**GIVEN DATA:**

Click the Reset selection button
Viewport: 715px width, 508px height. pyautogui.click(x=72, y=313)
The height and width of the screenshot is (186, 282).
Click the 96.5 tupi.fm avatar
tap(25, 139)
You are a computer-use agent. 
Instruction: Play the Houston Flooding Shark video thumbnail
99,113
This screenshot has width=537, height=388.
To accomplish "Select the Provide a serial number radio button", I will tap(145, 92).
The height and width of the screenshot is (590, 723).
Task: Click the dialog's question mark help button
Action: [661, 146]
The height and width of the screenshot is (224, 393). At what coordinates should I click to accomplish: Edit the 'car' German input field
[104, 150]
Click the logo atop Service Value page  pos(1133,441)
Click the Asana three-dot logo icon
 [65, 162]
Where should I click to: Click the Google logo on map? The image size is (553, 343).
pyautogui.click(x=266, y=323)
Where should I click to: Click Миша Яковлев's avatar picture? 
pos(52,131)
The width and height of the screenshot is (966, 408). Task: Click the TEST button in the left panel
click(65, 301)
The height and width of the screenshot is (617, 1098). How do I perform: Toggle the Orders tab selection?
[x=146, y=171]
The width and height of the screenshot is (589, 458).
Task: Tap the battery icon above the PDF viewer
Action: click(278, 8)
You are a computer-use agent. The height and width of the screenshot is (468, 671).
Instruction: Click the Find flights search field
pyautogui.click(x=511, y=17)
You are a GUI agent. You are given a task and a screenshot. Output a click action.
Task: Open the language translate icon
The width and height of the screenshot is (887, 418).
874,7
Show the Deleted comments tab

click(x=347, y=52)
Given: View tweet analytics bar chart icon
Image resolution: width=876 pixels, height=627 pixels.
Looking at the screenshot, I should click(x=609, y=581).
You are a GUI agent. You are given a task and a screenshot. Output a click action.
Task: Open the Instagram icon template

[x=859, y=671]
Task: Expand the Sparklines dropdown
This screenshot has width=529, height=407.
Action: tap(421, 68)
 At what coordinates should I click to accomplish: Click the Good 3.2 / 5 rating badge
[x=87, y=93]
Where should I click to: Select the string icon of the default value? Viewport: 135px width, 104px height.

**TASK:** Copy the listing above verbatim, from its first line up to and including the line containing "click(65, 301)".

**RESPONSE TO THE TASK:**
Click the Reset selection button
Viewport: 715px width, 508px height. pyautogui.click(x=72, y=313)
The height and width of the screenshot is (186, 282).
Click the 96.5 tupi.fm avatar
tap(25, 139)
You are a computer-use agent. 
Instruction: Play the Houston Flooding Shark video thumbnail
99,113
This screenshot has width=537, height=388.
To accomplish "Select the Provide a serial number radio button", I will tap(145, 92).
The height and width of the screenshot is (590, 723).
Task: Click the dialog's question mark help button
Action: [661, 146]
The height and width of the screenshot is (224, 393). At what coordinates should I click to accomplish: Edit the 'car' German input field
[104, 150]
Click the logo atop Service Value page  pos(1133,441)
Click the Asana three-dot logo icon
 [65, 162]
Where should I click to: Click the Google logo on map? The image size is (553, 343).
pyautogui.click(x=266, y=323)
Where should I click to: Click Миша Яковлев's avatar picture? 
pos(52,131)
The width and height of the screenshot is (966, 408). Task: Click the TEST button in the left panel
click(65, 301)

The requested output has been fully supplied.